La vicenda giudiziaria, decisa il 20 febbraio 2025 dalla BGH (Corte di Giustizia Federale tedesca), è nata, come spesso accade, dall’esigenza di Birkenstock di tutelare i propri modelli, in particolare “Madrid” e “Arizona”, dalla proliferazione sul mercato di esemplari un po’ troppo simili agli originali. Nel farlo, Birkenstock ha sostenuto che la tutela da riconoscerle contro queste apparenti riproduzioni non autorizzate avrebbe dovuto essere quella riservata alle opere d’arte applicata (“work of applied art”), ai sensi dell’articolo 2 della legge tedesca sul diritto d’autore (UrhG).
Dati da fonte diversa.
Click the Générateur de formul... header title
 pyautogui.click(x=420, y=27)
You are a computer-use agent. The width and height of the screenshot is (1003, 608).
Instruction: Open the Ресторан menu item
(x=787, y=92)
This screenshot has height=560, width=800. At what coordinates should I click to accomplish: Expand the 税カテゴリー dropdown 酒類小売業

Ed è proprio in quell’aggettivo “applicata” che sta il nocciolo della questione. La tutela come opere d’arte degli oggetti di design si scontra, come abbiamo già detto in altri contributi della rubrica, proprio con il fatto che la funzione principale di queste “opere” è quella di essere utilizzate da parte dei loro acquirenti – oltre che riproducibili in più esemplari su scala industriale (senza voler creare confusione, va precisato che il concetto di “riproducibilità” è diverso da quello di “edizione”).
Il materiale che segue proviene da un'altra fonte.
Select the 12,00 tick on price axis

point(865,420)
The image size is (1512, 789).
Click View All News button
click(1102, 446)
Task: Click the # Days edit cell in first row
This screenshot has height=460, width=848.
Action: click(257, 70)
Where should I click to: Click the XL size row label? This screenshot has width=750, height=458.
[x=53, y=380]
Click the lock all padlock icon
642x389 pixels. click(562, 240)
Questa circostanza fa sì che questi oggetti debbano avere delle caratteristiche funzionali “obbligate” o, se preferite, che debbano rispettare dei requisiti tecnici, che a seconda dei casi possono elidere, se non eliminare, lo spazio a disposizione dell’autore per esprimere la sua personalità e, quindi, dotarle di un sufficiente grado di originalità. Sebbene la BGH abbia specificato che non è formalmente prevista una distinzione tra il livello di creatività richiesto per la tutela delle opere di arte applicata e delle opere artistiche, nel primo caso la libertà di scelta dell’autore è inevitabilmente più limitata. Cosa che, di conseguenza, rende fisiologicamente più difficile per l’autore dell’oggetto di design accedere alla tutela autorale.
Nel caso dei sandali Birkenstock, la BGH ha ritenuto che questo “margine” non fosse stato sfruttato dal suo ideatore in maniera “artistica”, con conseguente rigetto delle domande della società teutonica.
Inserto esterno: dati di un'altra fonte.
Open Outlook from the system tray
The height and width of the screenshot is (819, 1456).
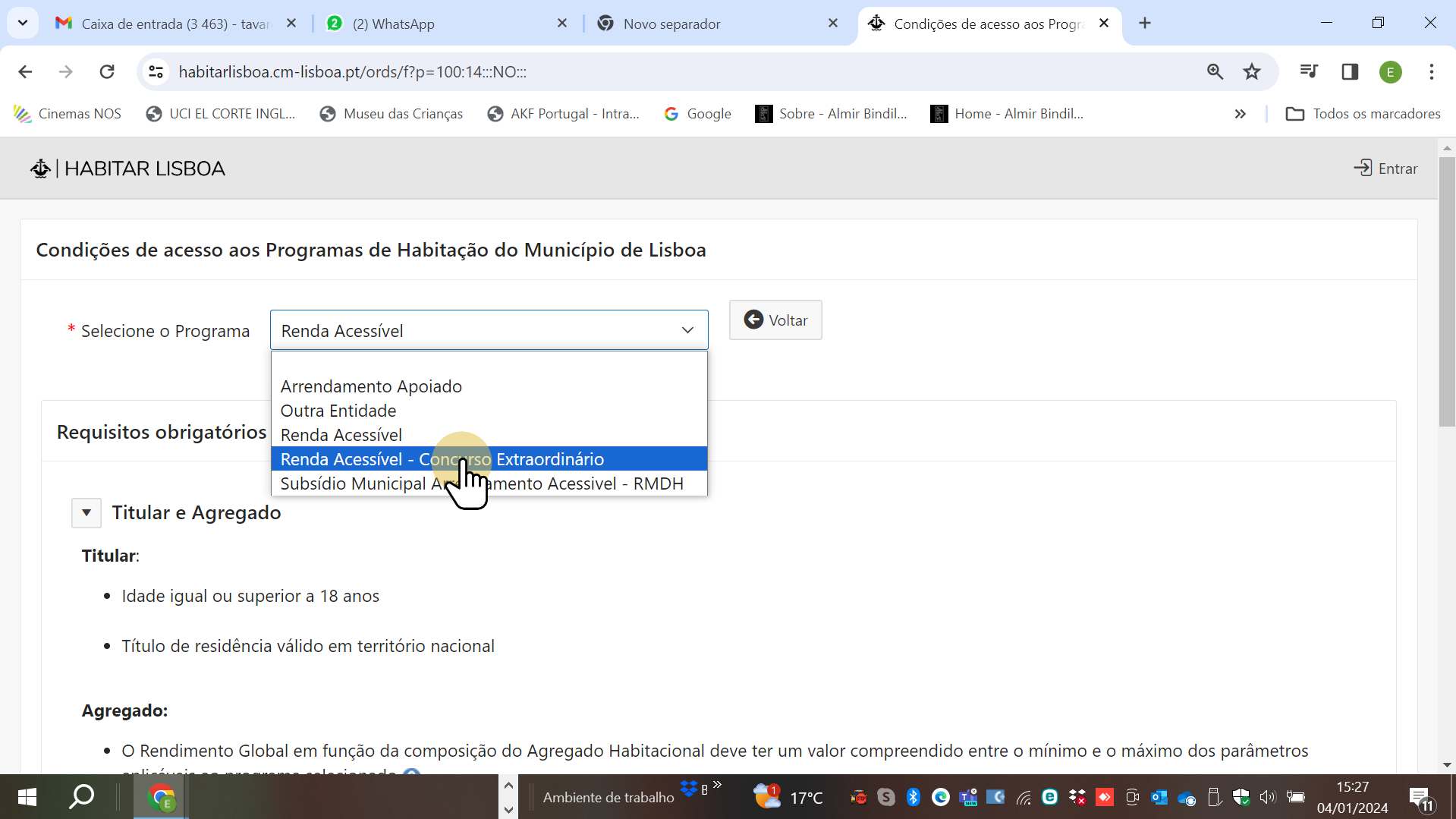(1159, 796)
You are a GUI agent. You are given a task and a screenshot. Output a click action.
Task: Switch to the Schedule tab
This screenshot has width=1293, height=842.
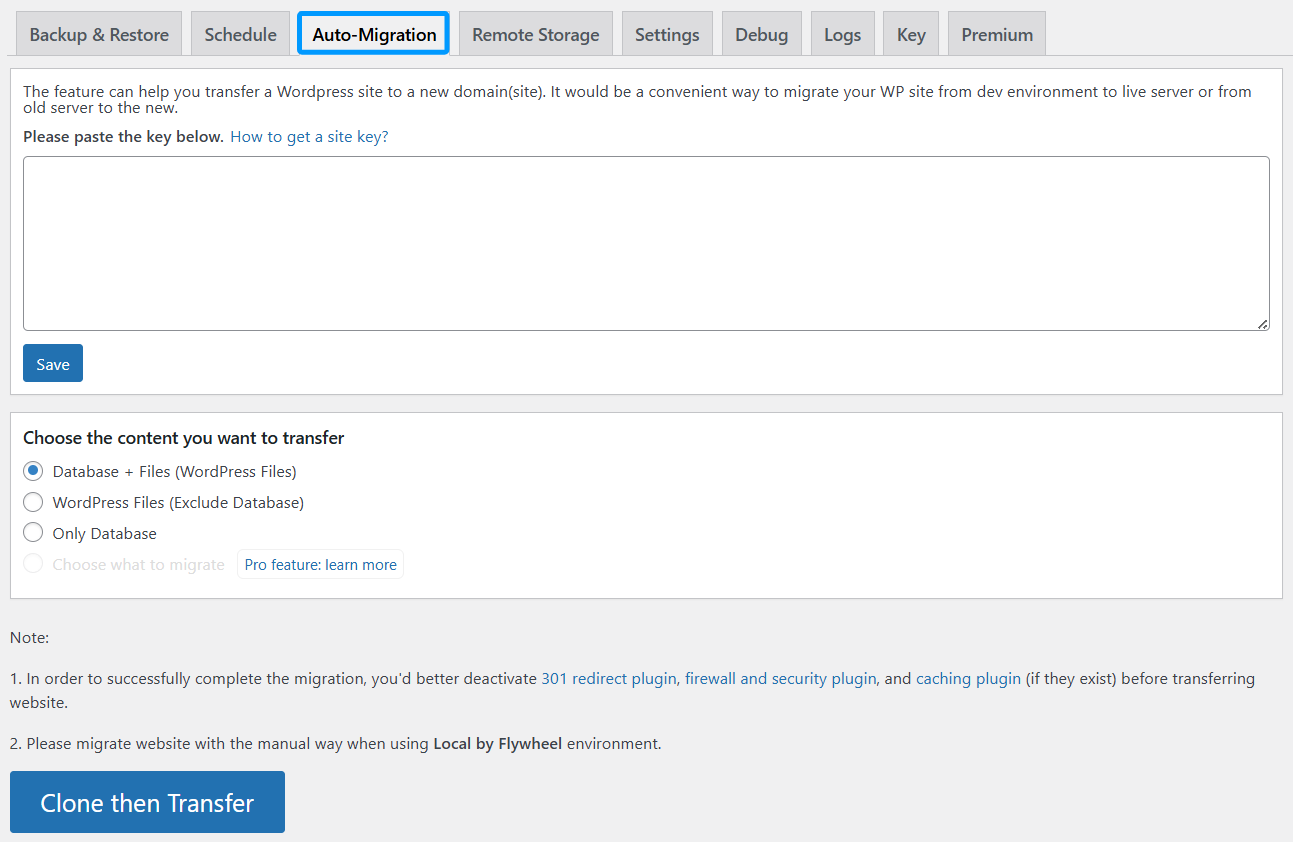coord(240,34)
Nella sua decisione, la BGH si è rifatta anche alla giurisprudenza della Corte di giustizia dell’Unione Europea, secondo cui per concedere la tutela autorale è necessario un grado di creatività (o artisticità) che consenta di individuare una qualche forma di individualità. L’abilità artigianale e il fascino estetico (dimostrato dal fatto che le calzature in questione erano state esposte in mostre e avevano vinto premi per il loro design) non sono stati in grado di conferire ai sandali Birkenstock quell’apprezzamento “del mondo dell’arte” tale da consentire loro di andare oltre la proteggibilità come “semplici” disegni e modelli.
Si tratta di una “battuta d’arresto” in campo giudiziario che, tuttavia, non rischia di avere impatto sulla popolarità che le calzature continuano a riscontrare sul mercato. È proprio il caso di dirlo: Birkenstock, you are “kenough”.